Bürck - Graeter Duo
Bürck - Graeter-Casserley Trio

Rainer Bürck, piano
Roland Graeter, cello/voice
Lawrence Casserley, live electronics
One of the main concerns of contemporary music after 1945 was the development of new musical forms, which were intended to be completely different from any traditional form. This meant at first a rejection of the development-oriented dramatic form of the classic-romantic period. Stockhausen, for example, presented his concept of the "moment form" in opposition to the traditional idea of musical form. Each musical moment should be autonomous in itself and shouldn't receive its meaning from what had been played before or afterwards.
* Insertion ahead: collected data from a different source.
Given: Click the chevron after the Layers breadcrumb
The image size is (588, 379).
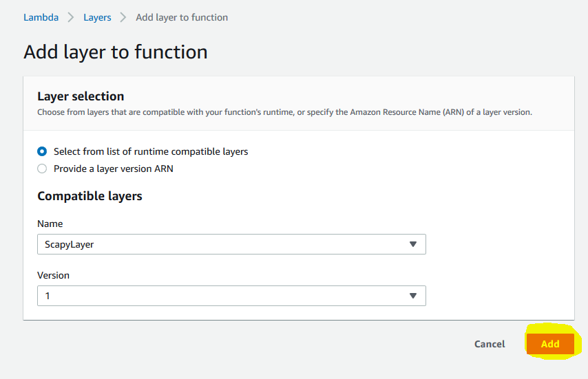Looking at the screenshot, I should [x=123, y=17].
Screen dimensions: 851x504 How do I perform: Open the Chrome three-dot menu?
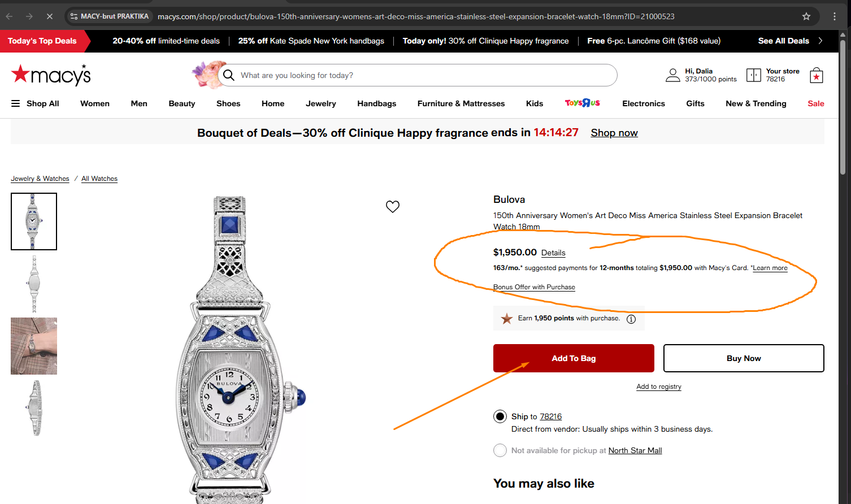pyautogui.click(x=835, y=16)
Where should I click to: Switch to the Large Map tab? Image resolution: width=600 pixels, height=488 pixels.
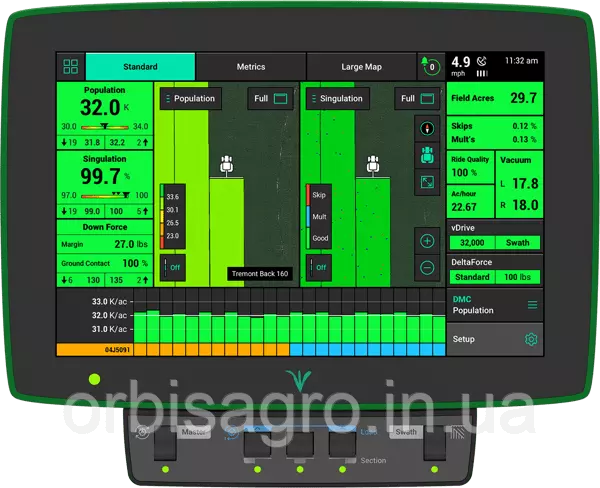tap(361, 67)
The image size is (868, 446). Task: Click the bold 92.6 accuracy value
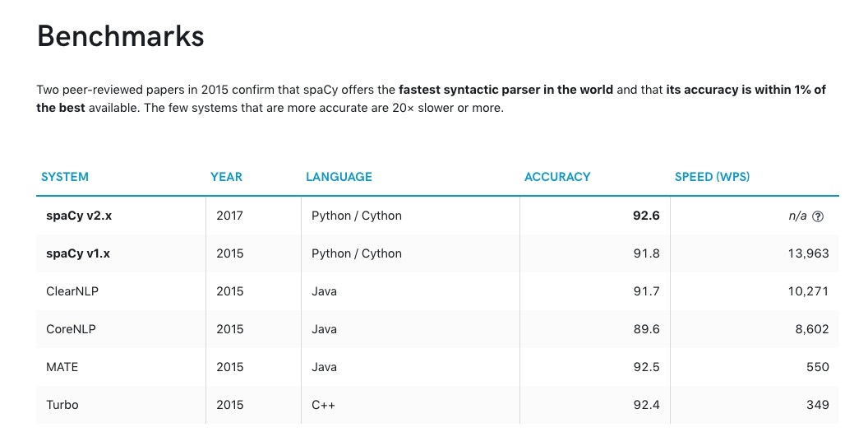coord(646,216)
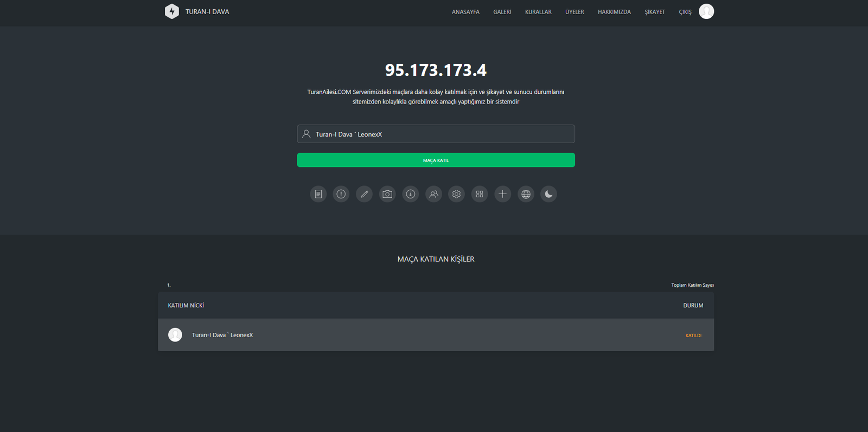Click the globe icon
Viewport: 868px width, 432px height.
pyautogui.click(x=526, y=194)
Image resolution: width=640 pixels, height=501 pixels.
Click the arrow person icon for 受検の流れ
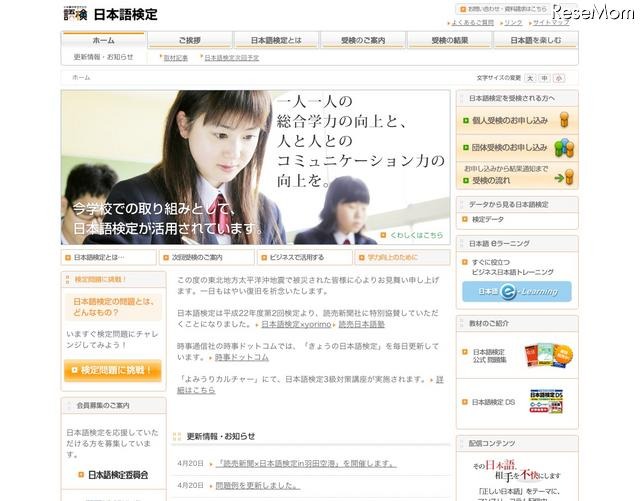coord(565,177)
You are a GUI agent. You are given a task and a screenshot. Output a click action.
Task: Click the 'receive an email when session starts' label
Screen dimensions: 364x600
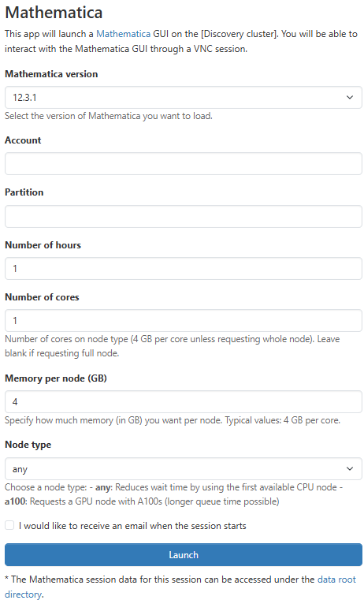point(132,526)
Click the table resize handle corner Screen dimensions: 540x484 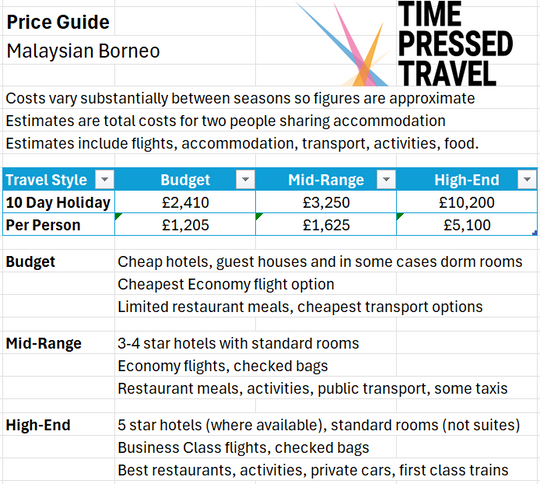pos(535,233)
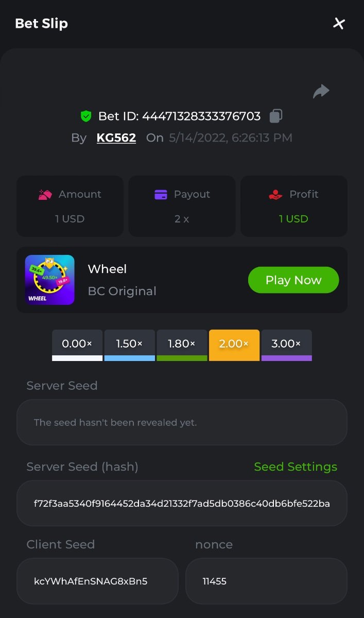Select the 3.00× purple multiplier
The width and height of the screenshot is (364, 618).
[x=286, y=345]
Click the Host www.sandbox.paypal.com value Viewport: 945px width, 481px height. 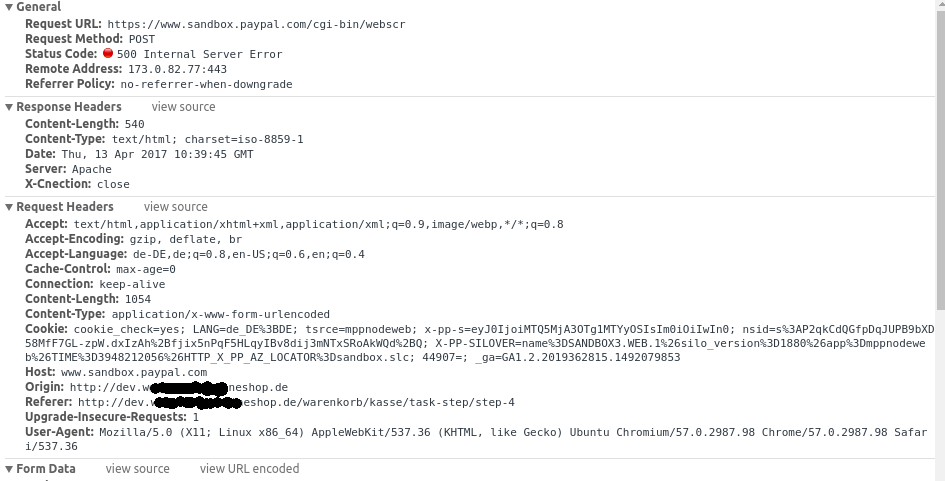(134, 373)

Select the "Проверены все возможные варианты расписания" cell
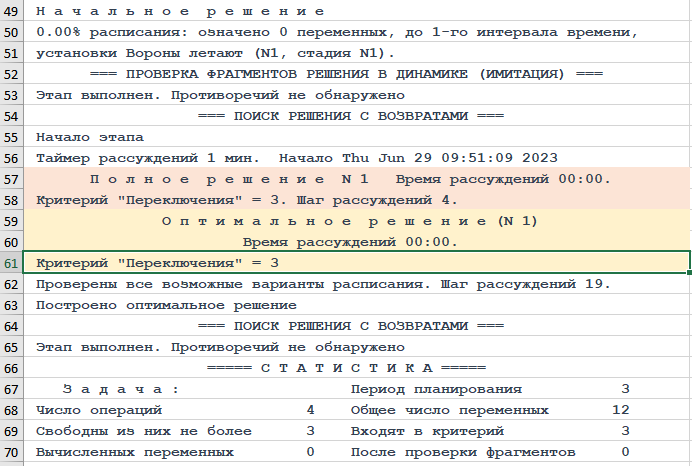[322, 284]
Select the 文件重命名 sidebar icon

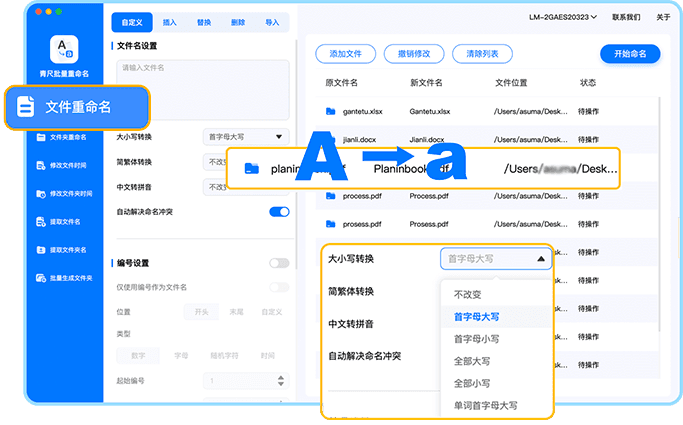coord(26,107)
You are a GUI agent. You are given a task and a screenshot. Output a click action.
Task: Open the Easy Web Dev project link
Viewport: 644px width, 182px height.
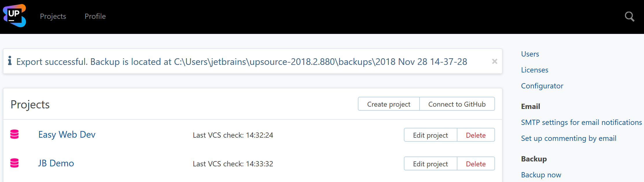[x=67, y=134]
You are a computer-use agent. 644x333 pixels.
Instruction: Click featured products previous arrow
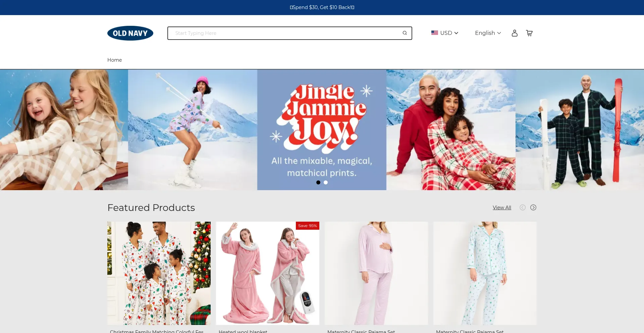[522, 208]
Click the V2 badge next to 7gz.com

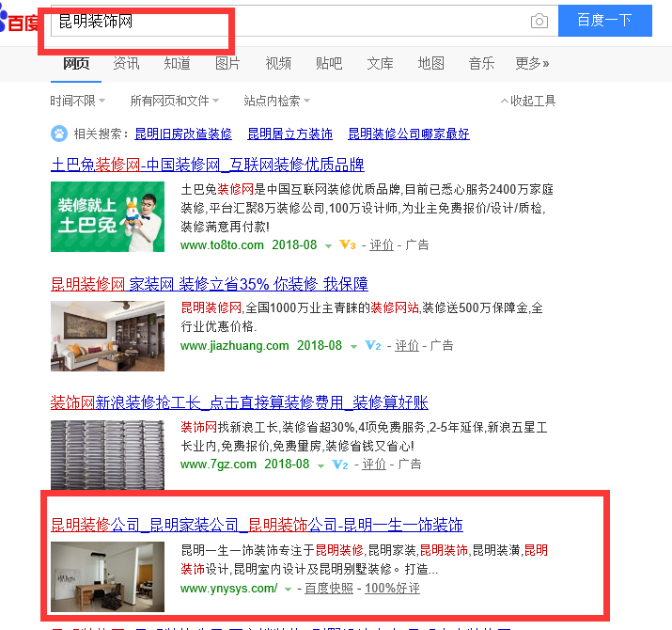click(x=340, y=465)
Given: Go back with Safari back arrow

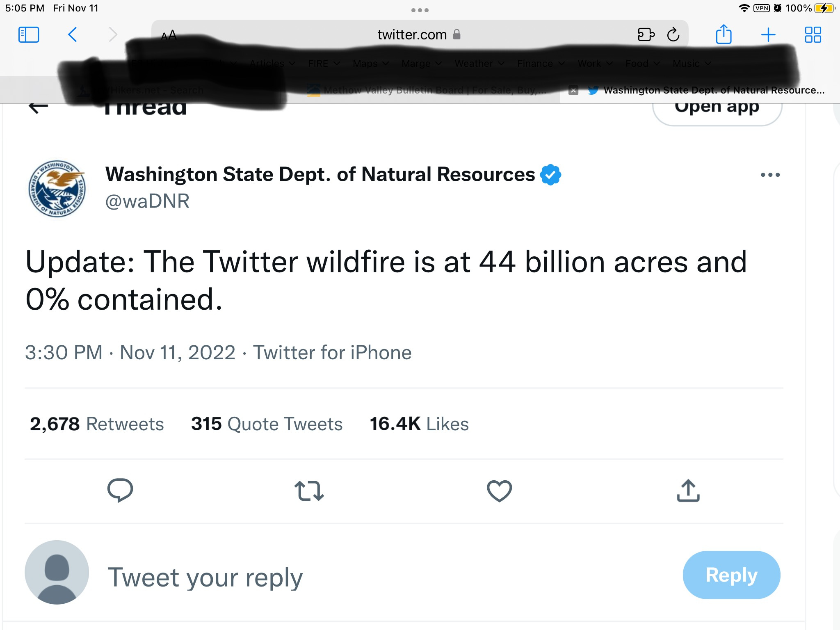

Nothing should be predictable, anything should be expected to happen next. Though having been created by complex mathematical operations, this music sounded more or less spontaneous and, in a way, improvised.

In the autumn 1995 Rainer Bürck, composer and pianist specializing in contemporary repertoire, and Roland Graeter, specializing in improvised music, decided to form a duo, trying to build bridges from their different backgrounds between contemporary "composed" and improvised music. When Rainer Bürck met composer Lawrence Casserley in the summer of 1996 the idea was born to transform the duo into a trio with Casserley processing the sounds of the piano, cello and voice with the help of his IRCAM signal-processing work-station. Rehearsals aimed less at the creation of particular musical material than at the process of reacting to, and communicating with each other, aiming to let the unexpected and unpredictable happen and trying to avoid cliches.